Text passage

- - - - - - -

Re: [PATCH 04/26] x86/traps: Add #VE support for TDX guest

From: Borislav Petkov
Date: Thu Dec 30 2021 - 13:02:24 EST


On Thu, Dec 30, 2021 at 06:41:27PM +0300, Kirill A. Shutemov wrote:
> The updated commit message is below. Let me know if something is unclear.
>
> ----------------------------8<-------------------------------------------
>
> Virtualization Exceptions (#VE) are delivered to TDX guests due to
> specific guest actions which may happen in either user space or the
> kernel:
>
> * Specific instructions (WBINVD, for example)
> * Specific MSR accesses
> * Specific CPUID leaf accesses
> * Access to unmapped pages (EPT violation)
>
> In the settings that Linux will run in, virtual exceptions are never

virtualization exceptions

> generated on accesses to normal, TD-private memory that has been
> accepted.

- - - - - - -

Records for this exercise

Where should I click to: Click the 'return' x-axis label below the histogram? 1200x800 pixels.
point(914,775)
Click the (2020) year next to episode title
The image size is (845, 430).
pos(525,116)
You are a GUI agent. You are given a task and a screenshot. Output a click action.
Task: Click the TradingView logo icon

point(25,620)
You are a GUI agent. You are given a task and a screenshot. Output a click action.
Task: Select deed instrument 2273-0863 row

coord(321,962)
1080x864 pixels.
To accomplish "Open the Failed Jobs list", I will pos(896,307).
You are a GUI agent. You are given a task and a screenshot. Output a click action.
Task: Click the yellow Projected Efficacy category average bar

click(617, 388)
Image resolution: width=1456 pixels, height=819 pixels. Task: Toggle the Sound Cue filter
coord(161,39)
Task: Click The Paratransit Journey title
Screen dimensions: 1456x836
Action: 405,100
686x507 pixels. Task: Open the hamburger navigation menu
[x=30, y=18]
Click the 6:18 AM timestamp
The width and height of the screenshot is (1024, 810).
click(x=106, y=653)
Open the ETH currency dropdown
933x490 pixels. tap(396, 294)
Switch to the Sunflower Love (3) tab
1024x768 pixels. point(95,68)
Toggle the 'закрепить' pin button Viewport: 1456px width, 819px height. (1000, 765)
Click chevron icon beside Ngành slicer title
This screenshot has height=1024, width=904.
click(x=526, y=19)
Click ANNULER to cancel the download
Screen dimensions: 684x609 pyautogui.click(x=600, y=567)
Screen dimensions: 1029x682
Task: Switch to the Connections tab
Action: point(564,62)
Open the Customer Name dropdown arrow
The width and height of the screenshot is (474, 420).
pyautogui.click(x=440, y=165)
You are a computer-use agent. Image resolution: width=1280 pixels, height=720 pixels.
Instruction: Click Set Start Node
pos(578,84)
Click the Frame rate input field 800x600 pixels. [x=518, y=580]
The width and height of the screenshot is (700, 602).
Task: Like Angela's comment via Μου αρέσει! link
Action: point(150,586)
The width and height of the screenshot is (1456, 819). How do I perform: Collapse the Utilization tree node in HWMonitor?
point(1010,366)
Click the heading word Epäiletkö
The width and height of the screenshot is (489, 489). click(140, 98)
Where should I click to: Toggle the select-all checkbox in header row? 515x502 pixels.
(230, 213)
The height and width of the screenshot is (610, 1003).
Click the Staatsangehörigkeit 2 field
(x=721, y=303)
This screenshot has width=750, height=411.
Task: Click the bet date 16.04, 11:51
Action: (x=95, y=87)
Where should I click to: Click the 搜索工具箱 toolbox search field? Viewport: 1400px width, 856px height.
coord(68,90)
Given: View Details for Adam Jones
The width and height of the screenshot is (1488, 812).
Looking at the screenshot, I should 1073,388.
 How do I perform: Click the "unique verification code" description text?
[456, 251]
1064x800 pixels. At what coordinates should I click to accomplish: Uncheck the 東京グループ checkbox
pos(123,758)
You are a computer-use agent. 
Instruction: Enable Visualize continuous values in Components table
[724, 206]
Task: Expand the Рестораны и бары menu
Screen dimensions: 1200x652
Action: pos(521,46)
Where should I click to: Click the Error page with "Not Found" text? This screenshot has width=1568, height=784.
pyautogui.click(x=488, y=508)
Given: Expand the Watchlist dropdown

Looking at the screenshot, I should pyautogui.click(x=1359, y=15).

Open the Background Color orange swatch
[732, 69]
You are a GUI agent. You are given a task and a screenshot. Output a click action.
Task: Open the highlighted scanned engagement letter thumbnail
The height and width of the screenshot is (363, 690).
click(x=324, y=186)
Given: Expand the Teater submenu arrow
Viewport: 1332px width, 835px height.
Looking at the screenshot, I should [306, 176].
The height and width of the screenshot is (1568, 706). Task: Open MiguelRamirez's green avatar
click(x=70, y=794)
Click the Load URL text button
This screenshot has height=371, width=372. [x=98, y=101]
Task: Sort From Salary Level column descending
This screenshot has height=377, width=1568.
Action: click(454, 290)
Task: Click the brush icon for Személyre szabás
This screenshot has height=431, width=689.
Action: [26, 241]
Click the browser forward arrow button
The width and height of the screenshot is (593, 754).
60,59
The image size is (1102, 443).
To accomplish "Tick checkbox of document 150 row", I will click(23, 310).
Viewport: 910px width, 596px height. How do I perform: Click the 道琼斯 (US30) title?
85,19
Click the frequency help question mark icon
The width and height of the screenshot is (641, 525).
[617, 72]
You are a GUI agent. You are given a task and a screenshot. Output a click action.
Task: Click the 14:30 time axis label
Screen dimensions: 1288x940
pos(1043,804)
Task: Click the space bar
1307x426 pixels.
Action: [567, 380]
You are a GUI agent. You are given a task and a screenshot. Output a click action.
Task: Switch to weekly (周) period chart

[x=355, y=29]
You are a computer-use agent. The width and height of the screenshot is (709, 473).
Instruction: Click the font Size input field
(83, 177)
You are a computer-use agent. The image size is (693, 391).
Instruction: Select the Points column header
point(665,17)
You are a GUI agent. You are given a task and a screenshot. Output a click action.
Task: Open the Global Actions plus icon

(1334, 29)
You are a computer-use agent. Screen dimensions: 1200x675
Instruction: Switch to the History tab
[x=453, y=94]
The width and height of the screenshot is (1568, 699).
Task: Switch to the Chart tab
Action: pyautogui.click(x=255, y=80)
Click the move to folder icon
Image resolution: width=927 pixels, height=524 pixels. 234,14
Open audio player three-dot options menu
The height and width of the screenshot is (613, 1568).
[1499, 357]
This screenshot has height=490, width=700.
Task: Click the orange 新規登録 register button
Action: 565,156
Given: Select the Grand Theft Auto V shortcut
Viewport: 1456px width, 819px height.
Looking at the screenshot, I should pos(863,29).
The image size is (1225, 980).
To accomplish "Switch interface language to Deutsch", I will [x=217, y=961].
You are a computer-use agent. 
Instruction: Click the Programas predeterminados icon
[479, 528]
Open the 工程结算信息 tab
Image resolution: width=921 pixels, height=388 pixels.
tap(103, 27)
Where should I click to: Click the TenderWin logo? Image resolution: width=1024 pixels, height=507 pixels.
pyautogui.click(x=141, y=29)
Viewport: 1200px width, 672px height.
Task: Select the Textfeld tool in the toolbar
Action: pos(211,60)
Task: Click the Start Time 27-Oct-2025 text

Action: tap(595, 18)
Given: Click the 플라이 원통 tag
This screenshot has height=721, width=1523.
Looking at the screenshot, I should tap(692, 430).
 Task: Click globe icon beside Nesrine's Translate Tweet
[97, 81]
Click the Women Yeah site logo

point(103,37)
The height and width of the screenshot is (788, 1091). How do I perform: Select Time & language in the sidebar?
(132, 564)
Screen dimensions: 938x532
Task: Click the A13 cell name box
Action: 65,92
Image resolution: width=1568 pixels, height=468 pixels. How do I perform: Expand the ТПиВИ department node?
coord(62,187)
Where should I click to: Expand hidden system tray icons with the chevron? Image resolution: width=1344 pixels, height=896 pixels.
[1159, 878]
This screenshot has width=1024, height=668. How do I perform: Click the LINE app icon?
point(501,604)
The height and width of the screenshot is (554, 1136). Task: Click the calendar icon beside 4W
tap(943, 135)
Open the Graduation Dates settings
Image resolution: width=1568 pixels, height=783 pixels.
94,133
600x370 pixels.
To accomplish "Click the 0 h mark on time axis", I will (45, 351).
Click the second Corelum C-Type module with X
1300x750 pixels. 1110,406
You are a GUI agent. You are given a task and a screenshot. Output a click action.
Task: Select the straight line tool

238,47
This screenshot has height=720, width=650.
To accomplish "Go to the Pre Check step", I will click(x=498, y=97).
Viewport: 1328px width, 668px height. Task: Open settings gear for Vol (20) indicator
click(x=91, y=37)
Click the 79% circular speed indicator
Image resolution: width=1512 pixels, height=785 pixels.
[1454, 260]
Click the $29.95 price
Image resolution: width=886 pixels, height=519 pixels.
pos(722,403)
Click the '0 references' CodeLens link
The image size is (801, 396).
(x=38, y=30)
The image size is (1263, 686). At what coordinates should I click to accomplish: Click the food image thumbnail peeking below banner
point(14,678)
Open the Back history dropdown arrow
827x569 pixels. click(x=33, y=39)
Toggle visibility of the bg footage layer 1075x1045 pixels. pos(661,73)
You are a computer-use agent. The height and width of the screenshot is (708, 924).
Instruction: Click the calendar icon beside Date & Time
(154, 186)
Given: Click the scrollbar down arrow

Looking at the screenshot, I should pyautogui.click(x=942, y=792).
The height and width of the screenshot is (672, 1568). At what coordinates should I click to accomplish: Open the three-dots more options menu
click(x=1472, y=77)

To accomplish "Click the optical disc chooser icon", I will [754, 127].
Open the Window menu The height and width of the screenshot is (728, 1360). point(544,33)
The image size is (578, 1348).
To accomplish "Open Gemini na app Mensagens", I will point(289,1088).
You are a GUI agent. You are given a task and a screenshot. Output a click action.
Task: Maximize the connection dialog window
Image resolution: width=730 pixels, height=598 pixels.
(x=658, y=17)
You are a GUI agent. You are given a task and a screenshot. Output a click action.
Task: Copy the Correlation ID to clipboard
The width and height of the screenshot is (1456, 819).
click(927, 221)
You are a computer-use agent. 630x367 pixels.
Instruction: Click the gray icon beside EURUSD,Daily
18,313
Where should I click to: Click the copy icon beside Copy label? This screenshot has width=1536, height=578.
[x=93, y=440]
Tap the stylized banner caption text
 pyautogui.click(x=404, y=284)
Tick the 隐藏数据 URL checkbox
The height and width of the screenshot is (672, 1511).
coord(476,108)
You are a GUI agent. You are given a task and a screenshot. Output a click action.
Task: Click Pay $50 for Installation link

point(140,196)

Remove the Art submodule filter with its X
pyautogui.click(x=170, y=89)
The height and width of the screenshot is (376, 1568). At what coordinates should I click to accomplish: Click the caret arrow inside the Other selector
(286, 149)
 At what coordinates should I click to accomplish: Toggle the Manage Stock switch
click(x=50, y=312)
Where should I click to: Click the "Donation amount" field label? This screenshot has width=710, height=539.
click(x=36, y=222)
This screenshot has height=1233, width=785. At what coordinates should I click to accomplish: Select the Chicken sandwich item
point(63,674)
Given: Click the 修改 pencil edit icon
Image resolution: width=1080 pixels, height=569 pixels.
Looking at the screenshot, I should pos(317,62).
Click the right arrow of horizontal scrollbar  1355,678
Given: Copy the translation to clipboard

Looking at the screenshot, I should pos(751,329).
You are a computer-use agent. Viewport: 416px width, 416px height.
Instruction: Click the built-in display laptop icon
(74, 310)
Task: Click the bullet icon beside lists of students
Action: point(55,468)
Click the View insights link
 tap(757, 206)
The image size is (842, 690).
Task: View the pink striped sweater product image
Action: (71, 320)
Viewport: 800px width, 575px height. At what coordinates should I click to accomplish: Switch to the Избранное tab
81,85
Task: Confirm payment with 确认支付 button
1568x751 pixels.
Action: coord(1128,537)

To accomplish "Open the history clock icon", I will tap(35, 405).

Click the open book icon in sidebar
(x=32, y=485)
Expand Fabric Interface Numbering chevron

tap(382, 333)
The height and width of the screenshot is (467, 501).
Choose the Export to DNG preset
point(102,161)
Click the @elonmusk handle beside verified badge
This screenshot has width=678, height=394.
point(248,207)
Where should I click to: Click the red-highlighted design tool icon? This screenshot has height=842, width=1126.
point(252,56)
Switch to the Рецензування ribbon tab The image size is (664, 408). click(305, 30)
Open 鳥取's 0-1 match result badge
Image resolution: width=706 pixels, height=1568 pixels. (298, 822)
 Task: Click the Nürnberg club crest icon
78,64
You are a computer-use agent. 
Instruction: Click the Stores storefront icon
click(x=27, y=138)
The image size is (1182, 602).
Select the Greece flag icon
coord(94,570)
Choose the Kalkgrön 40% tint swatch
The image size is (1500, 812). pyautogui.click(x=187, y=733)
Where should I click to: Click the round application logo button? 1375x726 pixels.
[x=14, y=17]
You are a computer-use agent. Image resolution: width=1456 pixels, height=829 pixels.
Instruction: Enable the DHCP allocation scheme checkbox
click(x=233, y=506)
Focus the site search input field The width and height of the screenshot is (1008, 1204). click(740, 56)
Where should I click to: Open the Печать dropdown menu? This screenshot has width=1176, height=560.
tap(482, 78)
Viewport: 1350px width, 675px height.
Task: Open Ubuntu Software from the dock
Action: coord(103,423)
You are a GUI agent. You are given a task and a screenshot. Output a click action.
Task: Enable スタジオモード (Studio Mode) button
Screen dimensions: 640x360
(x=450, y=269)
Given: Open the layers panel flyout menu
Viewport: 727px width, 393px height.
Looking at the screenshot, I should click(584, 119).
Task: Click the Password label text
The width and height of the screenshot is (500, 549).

- - - - - - -

Work instructions
1. Write out the #VE patch reply word for word, everything from "From: Borislav Petkov" down to "(WBINVD, for example)".
2. Pull out everything in the listing from the line containing "Given: Click the scrollbar down arrow" down to the line containing "click(x=1472, y=77)", both lines included. Reproduce each line unchanged.

Responses to the exercise
1.
From: Borislav Petkov
Date: Thu Dec 30 2021 - 13:02:24 EST


On Thu, Dec 30, 2021 at 06:41:27PM +0300, Kirill A. Shutemov wrote:
> The updated commit message is below. Let me know if something is unclear.
>
> ----------------------------8<-------------------------------------------
>
> Virtualization Exceptions (#VE) are delivered to TDX guests due to
> specific guest actions which may happen in either user space or the
> kernel:
>
> * Specific instructions (WBINVD, for example)

2.
Given: Click the scrollbar down arrow

Looking at the screenshot, I should pyautogui.click(x=942, y=792).
The height and width of the screenshot is (672, 1568). At what coordinates should I click to accomplish: Open the three-dots more options menu
click(x=1472, y=77)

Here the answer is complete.